E foi na conversa amena, durante o
jantar, que o pai lhe perguntou:
— Mas, afinal de contas, menina, no
que é que você trabalha mesmo, lá pela capital?
E a filha, de um jeito tranquilo,
como se aquilo fosse a coisa mais natural:
— Ah, pai... Eu sou prostituta.
Foi como se ligassem o velho numa
corrente de 220 volts.

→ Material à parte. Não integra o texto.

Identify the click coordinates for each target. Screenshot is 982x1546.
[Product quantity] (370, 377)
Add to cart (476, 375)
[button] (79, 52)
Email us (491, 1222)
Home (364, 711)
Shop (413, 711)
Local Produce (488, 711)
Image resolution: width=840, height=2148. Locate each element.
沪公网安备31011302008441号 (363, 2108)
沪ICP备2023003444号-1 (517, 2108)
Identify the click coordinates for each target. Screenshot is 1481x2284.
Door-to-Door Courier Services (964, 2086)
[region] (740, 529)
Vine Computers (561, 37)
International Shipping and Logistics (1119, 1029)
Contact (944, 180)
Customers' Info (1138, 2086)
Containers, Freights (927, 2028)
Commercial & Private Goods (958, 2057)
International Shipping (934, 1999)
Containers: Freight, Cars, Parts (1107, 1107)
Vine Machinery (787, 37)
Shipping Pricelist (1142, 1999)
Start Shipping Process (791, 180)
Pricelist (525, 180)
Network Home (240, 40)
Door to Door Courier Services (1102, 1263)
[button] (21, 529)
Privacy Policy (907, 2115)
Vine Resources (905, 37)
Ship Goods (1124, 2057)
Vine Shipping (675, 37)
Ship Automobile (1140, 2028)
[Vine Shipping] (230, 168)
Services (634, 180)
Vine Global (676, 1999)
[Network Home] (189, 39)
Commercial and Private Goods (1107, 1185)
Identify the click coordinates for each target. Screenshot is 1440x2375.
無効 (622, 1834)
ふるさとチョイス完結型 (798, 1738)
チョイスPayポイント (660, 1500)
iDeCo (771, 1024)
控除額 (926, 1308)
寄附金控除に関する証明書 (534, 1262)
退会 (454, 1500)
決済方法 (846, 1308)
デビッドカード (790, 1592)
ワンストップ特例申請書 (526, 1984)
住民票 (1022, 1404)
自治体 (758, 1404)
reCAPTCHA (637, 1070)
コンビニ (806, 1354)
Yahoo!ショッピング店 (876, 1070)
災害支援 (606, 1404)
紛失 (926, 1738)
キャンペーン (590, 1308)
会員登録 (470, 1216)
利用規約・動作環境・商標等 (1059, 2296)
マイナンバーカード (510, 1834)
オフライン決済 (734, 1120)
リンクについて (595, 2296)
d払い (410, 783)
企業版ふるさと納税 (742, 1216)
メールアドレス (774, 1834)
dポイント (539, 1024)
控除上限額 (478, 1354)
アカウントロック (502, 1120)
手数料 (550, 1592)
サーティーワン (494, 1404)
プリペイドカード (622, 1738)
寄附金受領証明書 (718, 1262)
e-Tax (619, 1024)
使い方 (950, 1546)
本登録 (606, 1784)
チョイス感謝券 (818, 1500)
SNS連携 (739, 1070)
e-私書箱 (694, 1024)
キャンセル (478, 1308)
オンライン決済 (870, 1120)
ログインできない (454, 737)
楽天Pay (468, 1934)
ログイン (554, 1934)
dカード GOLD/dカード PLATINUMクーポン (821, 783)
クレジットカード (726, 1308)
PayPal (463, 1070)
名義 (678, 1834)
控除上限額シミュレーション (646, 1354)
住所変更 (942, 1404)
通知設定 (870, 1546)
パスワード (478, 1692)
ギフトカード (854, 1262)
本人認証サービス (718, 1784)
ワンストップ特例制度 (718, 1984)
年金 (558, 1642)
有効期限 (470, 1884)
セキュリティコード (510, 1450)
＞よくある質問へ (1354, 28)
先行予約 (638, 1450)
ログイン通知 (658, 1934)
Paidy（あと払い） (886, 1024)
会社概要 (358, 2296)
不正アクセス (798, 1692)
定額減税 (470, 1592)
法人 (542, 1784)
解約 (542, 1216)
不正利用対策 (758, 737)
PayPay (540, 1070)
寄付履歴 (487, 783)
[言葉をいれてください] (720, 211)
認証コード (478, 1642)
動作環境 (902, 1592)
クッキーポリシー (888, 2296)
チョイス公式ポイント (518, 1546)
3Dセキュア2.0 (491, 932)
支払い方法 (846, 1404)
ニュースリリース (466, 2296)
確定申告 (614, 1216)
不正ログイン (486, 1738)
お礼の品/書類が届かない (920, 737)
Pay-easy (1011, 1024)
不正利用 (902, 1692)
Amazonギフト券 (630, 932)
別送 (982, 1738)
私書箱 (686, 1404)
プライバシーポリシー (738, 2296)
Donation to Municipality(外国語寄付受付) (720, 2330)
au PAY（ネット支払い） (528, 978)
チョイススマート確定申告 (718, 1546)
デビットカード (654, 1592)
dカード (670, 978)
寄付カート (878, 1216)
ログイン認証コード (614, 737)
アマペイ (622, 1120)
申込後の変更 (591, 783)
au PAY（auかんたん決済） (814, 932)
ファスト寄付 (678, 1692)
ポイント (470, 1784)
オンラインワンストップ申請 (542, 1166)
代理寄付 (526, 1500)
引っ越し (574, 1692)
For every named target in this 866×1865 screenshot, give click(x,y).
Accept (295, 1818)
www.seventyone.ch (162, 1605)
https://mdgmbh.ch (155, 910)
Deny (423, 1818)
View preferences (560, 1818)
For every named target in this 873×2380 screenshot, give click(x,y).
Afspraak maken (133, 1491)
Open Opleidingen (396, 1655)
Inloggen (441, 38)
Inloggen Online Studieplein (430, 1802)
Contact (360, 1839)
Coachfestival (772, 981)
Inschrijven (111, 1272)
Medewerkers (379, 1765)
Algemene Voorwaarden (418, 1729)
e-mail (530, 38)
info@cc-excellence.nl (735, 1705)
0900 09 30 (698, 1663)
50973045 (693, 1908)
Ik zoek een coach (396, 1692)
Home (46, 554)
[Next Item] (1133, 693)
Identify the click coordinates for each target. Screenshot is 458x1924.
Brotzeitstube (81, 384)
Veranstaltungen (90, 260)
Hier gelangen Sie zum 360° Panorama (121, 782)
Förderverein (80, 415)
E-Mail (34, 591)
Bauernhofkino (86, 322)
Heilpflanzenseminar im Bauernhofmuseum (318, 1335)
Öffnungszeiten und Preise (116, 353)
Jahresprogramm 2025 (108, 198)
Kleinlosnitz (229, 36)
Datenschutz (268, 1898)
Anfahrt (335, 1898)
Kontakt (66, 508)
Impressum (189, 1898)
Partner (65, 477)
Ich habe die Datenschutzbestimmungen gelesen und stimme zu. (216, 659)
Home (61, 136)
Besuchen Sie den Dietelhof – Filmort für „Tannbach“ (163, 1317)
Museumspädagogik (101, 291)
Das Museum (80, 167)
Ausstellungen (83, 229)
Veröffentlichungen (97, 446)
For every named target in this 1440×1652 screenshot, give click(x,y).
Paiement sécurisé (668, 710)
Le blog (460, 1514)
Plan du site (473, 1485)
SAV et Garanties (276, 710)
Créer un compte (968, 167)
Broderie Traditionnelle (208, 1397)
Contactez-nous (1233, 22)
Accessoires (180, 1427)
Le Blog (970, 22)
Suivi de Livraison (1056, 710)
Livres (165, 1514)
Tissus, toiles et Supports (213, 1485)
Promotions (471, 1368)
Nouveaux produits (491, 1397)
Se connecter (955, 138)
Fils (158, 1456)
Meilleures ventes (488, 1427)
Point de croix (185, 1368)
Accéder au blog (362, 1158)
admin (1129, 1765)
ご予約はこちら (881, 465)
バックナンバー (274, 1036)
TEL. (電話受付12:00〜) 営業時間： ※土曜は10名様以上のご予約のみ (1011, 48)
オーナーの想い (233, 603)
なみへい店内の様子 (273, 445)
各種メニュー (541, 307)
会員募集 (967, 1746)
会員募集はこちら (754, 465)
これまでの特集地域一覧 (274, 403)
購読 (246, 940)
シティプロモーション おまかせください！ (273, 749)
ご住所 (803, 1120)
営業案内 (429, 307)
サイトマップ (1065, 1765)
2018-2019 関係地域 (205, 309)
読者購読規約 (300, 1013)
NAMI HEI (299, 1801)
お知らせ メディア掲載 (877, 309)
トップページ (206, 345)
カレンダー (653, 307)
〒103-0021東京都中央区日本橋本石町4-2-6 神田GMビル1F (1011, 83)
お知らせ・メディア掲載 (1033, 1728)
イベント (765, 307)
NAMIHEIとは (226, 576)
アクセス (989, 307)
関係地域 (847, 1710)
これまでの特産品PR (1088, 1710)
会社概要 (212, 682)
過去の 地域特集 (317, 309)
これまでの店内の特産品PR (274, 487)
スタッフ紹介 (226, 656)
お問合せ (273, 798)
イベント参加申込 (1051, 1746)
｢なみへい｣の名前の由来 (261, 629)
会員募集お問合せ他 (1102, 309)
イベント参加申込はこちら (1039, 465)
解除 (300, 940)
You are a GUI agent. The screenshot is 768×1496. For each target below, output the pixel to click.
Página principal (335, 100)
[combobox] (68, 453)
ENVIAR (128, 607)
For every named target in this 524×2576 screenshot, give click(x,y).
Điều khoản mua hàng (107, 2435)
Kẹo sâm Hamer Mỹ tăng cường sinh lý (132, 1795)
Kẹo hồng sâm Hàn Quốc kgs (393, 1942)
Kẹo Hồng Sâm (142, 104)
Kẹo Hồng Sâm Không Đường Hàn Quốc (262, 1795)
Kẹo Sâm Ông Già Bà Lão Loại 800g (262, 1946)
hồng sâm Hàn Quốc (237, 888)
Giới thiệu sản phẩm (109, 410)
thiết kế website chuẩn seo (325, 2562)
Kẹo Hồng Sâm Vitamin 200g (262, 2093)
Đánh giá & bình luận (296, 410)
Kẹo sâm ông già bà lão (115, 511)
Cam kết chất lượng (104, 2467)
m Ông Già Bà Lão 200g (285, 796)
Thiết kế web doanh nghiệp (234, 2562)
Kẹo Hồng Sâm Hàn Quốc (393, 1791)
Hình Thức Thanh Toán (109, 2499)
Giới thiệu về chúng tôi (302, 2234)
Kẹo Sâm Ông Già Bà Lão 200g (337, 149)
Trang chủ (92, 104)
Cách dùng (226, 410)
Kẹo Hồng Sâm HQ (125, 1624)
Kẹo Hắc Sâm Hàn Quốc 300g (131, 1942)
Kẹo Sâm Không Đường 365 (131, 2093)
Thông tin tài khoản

De um pulo ele se pôs de pé e, encolerizado, começou a
passar uma descompostura na meretriz:
— O que?! Então é para isso que se
cria uma filha com tanto sacrifício e amor?! Foi para isso que nós mandamos
você estudar na cidade grande?! Olha, por mim, você pode desaparecer daqui e...
Nessa hora, a filha interrompeu o
discurso paterno, dizendo que esse era um trabalho como outro qualquer. E que
lhe rendia muito mais do que se estivesse mofando num escritório. E, em socorro
do seu argumento, completou dizendo:
— Se o senhor não me aceita como sou,
posso ir embora amanhã mesmo. Mas, só para lhe mostrar como é uma atividade que
vale a pena, eu lhe havia trazido aqui um presente especial: trinta mil reais
que separei para lhe entregar.
O pai ficou calado por um instante.
E, em seguida, tornou a perguntar à biscate, num tom bem mais ameno:
— Escute aqui, minha filha... O que
você disse que era mesmo?
— Prostituta, pai. E disse que sou
prostituta.
— Ah, bom! Eu havia entendido você
dizer que era "professora substituta"! Porque isso eu não iria
admitir de jeito algum! Era só o que faltava, educar uma filha para ela acabar
ganhando uma miséria de salário, no final de cada mês!
Sei não... Mas, para mim, o pai dessa
quenga de luxo era meio surdo. Ou, então, era um tipo muito pragmático.